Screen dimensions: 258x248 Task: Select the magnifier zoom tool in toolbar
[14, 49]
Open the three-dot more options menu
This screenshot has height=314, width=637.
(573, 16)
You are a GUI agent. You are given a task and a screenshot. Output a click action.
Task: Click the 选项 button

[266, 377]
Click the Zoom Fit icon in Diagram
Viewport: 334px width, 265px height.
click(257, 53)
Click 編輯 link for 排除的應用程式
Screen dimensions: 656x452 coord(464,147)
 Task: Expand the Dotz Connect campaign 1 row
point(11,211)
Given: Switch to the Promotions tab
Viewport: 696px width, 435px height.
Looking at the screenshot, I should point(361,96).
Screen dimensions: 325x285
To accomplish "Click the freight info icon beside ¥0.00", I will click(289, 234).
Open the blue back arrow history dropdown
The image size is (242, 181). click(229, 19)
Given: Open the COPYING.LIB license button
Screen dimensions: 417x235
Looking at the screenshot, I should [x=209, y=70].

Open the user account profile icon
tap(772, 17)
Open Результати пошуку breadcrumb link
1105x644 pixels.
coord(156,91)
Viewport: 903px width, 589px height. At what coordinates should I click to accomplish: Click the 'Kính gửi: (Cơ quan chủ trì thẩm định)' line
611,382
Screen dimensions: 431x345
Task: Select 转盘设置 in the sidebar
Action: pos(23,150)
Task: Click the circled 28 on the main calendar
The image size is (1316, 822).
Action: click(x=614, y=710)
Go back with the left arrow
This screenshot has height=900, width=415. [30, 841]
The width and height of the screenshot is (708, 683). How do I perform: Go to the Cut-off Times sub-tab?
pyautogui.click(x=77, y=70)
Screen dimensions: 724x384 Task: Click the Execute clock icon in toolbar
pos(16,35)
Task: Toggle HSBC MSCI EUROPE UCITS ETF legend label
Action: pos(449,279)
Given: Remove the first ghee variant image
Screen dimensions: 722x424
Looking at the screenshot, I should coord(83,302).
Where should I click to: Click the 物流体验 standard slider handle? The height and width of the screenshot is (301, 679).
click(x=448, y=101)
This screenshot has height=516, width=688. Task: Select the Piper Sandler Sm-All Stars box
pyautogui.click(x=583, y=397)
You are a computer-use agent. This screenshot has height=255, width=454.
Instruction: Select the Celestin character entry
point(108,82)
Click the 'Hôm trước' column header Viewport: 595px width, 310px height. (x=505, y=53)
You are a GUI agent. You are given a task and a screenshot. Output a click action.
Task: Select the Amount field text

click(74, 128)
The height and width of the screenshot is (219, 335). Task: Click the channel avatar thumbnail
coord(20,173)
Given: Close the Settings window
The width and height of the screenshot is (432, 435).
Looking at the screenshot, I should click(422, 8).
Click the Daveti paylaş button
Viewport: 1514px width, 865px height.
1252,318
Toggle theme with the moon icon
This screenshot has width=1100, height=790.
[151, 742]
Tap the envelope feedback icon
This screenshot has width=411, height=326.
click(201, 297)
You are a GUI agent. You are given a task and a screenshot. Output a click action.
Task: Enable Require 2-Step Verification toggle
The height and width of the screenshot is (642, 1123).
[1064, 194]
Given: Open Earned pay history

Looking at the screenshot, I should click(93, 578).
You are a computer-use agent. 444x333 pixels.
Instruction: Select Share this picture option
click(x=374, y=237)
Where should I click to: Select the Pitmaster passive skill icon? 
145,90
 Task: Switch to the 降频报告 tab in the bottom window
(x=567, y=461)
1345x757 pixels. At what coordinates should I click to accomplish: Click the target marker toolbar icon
━━━━━━━━━━
:: WHAT IS EXPECTED ::
Give every line of the listing above as a JSON list of strings, one string per line, leaving out blank lines.

:: RESPONSE BELOW ::
[
  "Screen dimensions: 258x248 Task: Select the magnifier zoom tool in toolbar",
  "[14, 49]",
  "Open the three-dot more options menu",
  "This screenshot has height=314, width=637.",
  "(573, 16)",
  "You are a GUI agent. You are given a task and a screenshot. Output a click action.",
  "Task: Click the 选项 button",
  "[266, 377]",
  "Click the Zoom Fit icon in Diagram",
  "Viewport: 334px width, 265px height.",
  "click(257, 53)",
  "Click 編輯 link for 排除的應用程式",
  "Screen dimensions: 656x452 coord(464,147)",
  " Task: Expand the Dotz Connect campaign 1 row",
  "point(11,211)",
  "Given: Switch to the Promotions tab",
  "Viewport: 696px width, 435px height.",
  "Looking at the screenshot, I should point(361,96).",
  "Screen dimensions: 325x285",
  "To accomplish \"Click the freight info icon beside ¥0.00\", I will click(289, 234).",
  "Open the blue back arrow history dropdown",
  "The image size is (242, 181). click(229, 19)",
  "Given: Open the COPYING.LIB license button",
  "Screen dimensions: 417x235",
  "Looking at the screenshot, I should [x=209, y=70].",
  "Open the user account profile icon",
  "tap(772, 17)",
  "Open Результати пошуку breadcrumb link",
  "1105x644 pixels.",
  "coord(156,91)",
  "Viewport: 903px width, 589px height. At what coordinates should I click to accomplish: Click the 'Kính gửi: (Cơ quan chủ trì thẩm định)' line",
  "611,382",
  "Screen dimensions: 431x345",
  "Task: Select 转盘设置 in the sidebar",
  "Action: pos(23,150)",
  "Task: Click the circled 28 on the main calendar",
  "The image size is (1316, 822).",
  "Action: click(x=614, y=710)",
  "Go back with the left arrow",
  "This screenshot has height=900, width=415. [30, 841]",
  "The width and height of the screenshot is (708, 683). How do I perform: Go to the Cut-off Times sub-tab?",
  "pyautogui.click(x=77, y=70)",
  "Screen dimensions: 724x384 Task: Click the Execute clock icon in toolbar",
  "pos(16,35)",
  "Task: Toggle HSBC MSCI EUROPE UCITS ETF legend label",
  "Action: pos(449,279)",
  "Given: Remove the first ghee variant image",
  "Screen dimensions: 722x424",
  "Looking at the screenshot, I should coord(83,302).",
  "Where should I click to: Click the 物流体验 standard slider handle? The height and width of the screenshot is (301, 679).",
  "click(x=448, y=101)",
  "This screenshot has height=516, width=688. Task: Select the Piper Sandler Sm-All Stars box",
  "pyautogui.click(x=583, y=397)",
  "You are a computer-use agent. This screenshot has height=255, width=454.",
  "Instruction: Select the Celestin character entry",
  "point(108,82)",
  "Click the 'Hôm trước' column header Viewport: 595px width, 310px height. (x=505, y=53)",
  "You are a GUI agent. You are given a task and a screenshot. Output a click action.",
  "Task: Select the Amount field text",
  "click(74, 128)",
  "The height and width of the screenshot is (219, 335). Task: Click the channel avatar thumbnail",
  "coord(20,173)",
  "Given: Close the Settings window",
  "The width and height of the screenshot is (432, 435).",
  "Looking at the screenshot, I should click(422, 8).",
  "Click the Daveti paylaş button",
  "Viewport: 1514px width, 865px height.",
  "1252,318",
  "Toggle theme with the moon icon",
  "This screenshot has width=1100, height=790.",
  "[151, 742]",
  "Tap the envelope feedback icon",
  "This screenshot has width=411, height=326.",
  "click(201, 297)",
  "You are a GUI agent. You are given a task and a screenshot. Output a click action.",
  "Task: Enable Require 2-Step Verification toggle",
  "The height and width of the screenshot is (642, 1123).",
  "[1064, 194]",
  "Given: Open Earned pay history",
  "Looking at the screenshot, I should click(93, 578).",
  "You are a computer-use agent. 444x333 pixels.",
  "Instruction: Select Share this picture option",
  "click(x=374, y=237)",
  "Where should I click to: Select the Pitmaster passive skill icon? ",
  "145,90",
  " Task: Switch to the 降频报告 tab in the bottom window",
  "(x=567, y=461)",
  "1345x757 pixels. At what coordinates should I click to accomplish: Click the target marker toolbar icon"
]